• EXCERPTED TEXT
+ + + +

Lockington's Everyday Fiji ... Life Goes On

♦ Dream come true for Beqa and Yanuca Islanders 
♦ Graham Davis interviews Fiji's leaders in May 2006: "Fiji - Democracy by the Gun" 
♦  Croz Walsh asks questions about the American mid-term elections, democracy and lessons for Fiji. 
♦ And the long posting on Friday, with all its comments

Allen Lockington is a self-employed customs agent and business consultant who has regular articles published in Fiji. I thank Allen for permission to reprint some of them in this political blog. They remind us that life goes on, whatever the political situation. And it's good to know that.

Missing  Link

 When I saw the Fiji Times headline “Missing link”, I thought we had found our ancestral missing link. Then I read more and found something more profound. We'd lost our original copy of the Deed of Cession. How on earth could we have lost a document that is such an important part of our heritage and history?

It's probably a sign of how so many people in Fiji keep records? Just go down to the Registers office and you will see hundreds of people who gather there every God-given day to get birth and marriage certificates. No wonder the people at that government office don’t smile. They are busy from the morning to knock off time. And no wonder they don’t open at 8am and close at 4pm.

We need to learn that keeping records — all records — is important. Fortunately, the Fiji Times over the years has recorded in writing and photographs most of the important news about Fiji. I can go back to before my time and read and also see what happened. Such are the Fiji Times records. I take my hat off to them.

+ + + +

• Records for locating described items
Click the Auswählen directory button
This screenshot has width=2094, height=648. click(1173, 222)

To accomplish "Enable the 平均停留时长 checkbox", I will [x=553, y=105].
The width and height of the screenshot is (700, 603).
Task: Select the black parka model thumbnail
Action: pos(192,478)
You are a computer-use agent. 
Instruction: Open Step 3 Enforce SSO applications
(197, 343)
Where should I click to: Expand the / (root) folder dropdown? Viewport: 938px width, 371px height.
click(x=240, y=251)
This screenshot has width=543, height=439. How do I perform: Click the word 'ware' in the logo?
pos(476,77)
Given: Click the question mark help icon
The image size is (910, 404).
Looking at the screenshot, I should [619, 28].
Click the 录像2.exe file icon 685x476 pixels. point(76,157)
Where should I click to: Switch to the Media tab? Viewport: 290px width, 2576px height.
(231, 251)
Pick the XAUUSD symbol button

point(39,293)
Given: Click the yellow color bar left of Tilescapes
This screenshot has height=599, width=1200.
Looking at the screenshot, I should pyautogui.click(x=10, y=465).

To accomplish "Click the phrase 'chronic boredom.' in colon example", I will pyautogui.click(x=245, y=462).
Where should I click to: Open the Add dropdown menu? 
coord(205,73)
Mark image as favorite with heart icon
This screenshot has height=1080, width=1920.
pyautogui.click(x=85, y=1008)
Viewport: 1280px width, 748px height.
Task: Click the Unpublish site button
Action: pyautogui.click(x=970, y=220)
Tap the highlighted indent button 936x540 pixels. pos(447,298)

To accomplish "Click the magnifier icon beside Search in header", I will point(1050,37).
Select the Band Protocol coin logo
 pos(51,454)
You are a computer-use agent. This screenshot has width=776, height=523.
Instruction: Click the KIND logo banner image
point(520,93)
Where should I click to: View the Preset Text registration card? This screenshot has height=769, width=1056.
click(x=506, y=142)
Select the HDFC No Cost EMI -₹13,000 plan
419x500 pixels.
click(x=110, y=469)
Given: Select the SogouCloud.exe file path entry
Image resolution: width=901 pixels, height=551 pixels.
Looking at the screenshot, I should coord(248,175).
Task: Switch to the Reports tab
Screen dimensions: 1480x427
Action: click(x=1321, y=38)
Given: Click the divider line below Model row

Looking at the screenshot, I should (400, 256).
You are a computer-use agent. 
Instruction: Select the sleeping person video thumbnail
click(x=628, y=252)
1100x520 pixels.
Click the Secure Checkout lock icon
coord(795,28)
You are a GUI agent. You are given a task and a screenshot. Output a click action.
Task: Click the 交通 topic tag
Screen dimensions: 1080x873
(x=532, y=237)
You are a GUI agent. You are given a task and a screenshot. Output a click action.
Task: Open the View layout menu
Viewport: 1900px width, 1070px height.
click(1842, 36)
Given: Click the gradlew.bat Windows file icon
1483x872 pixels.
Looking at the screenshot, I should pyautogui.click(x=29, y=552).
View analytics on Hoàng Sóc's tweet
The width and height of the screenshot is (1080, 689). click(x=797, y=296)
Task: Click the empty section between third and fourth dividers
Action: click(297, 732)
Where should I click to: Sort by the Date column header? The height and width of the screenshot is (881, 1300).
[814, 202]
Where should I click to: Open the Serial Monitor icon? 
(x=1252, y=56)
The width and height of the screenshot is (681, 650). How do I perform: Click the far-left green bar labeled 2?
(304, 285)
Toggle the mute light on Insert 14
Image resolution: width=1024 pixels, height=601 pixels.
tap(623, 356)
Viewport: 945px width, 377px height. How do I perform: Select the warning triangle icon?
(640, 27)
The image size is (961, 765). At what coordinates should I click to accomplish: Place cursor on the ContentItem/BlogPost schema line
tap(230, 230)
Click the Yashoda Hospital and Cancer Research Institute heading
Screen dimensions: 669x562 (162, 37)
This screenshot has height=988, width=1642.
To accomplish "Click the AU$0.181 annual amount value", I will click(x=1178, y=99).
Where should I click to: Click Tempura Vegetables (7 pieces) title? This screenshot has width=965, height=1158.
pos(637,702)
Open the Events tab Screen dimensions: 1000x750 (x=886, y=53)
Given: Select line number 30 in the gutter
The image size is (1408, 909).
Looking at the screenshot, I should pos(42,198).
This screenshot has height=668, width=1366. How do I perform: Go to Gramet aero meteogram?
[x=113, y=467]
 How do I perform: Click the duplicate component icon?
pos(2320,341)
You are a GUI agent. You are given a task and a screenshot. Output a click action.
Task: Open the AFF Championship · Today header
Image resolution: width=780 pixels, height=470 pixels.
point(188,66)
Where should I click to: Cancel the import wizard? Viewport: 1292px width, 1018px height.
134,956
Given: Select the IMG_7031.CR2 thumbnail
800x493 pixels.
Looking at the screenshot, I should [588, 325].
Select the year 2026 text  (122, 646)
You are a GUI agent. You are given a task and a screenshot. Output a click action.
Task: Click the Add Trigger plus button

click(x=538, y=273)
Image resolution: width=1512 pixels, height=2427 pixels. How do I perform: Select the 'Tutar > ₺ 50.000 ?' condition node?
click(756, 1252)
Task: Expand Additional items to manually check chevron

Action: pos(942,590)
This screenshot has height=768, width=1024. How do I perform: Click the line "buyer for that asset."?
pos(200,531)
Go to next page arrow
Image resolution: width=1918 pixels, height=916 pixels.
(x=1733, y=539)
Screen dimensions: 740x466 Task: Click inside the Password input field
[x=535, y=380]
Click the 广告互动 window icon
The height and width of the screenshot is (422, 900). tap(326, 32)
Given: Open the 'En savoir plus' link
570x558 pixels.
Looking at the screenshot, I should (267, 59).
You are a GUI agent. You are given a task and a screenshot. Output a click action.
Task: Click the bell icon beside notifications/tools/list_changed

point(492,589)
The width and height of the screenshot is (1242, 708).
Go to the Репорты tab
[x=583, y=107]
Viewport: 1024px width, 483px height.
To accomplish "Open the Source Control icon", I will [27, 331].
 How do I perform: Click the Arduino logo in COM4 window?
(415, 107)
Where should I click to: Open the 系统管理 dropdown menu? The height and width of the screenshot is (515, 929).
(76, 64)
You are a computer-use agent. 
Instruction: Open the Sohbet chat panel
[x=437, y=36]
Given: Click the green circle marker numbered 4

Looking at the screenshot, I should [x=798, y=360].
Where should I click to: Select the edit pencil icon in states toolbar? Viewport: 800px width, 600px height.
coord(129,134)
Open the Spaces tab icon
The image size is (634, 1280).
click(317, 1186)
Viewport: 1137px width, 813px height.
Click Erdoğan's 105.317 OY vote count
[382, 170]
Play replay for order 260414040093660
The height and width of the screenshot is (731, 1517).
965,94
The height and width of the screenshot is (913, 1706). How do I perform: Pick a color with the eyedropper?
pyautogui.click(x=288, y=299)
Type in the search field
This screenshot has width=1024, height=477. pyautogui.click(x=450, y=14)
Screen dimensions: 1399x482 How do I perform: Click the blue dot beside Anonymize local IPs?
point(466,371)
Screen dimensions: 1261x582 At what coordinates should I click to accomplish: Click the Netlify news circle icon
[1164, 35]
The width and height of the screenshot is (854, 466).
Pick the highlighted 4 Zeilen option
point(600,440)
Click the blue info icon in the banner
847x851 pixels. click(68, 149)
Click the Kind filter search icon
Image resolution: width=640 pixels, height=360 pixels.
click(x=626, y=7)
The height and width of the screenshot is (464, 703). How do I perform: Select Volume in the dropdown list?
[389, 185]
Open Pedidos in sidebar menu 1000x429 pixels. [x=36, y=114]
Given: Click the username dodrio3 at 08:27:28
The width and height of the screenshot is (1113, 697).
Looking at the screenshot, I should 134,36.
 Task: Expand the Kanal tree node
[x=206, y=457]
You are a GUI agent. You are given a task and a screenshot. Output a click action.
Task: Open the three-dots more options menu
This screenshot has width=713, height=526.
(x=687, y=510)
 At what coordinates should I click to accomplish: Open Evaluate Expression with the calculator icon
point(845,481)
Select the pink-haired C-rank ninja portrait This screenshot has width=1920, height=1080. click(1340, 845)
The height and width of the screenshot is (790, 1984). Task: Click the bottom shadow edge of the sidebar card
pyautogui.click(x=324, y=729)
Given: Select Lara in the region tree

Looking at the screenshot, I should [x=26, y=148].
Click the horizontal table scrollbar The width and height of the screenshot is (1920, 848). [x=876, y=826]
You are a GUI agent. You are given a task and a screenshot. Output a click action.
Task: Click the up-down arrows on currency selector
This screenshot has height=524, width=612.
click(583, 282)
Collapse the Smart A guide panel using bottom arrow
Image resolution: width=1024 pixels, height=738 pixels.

+ + + +

• PROBLEMS TO WORK ON
**A)** Rewrite the paragraph of the blog post that begins "When I saw the Fiji Times headline" in two shorter sentences, keeping its main facts.
**B)** Answer these questions from the blog post, one line each:
(i) What work does Allen Lockington do?
(ii) Which document does the post say was lost?
(iii) What do people gather at the Registers office to get?
**C)** Extract the passage of the blog post between "Lockington's Everyday Fiji" and "to know that.", inclusive.

• TASK RESULTS
**A)** Seeing the Fiji Times headline "Missing link," the writer at first thought it meant an ancestral missing link, but reading further revealed that Fiji's original copy of the Deed of Cession had been lost. The writer asks how such an important part of the country's heritage and history could have gone missing.

**B)**
(i) He is a self-employed customs agent and business consultant.
(ii) The original copy of the Deed of Cession.
(iii) Birth and marriage certificates.

**C)**
Lockington's Everyday Fiji ... Life Goes On

♦ Dream come true for Beqa and Yanuca Islanders 
♦ Graham Davis interviews Fiji's leaders in May 2006: "Fiji - Democracy by the Gun" 
♦  Croz Walsh asks questions about the American mid-term elections, democracy and lessons for Fiji. 
♦ And the long posting on Friday, with all its comments

Allen Lockington is a self-employed customs agent and business consultant who has regular articles published in Fiji. I thank Allen for permission to reprint some of them in this political blog. They remind us that life goes on, whatever the political situation. And it's good to know that.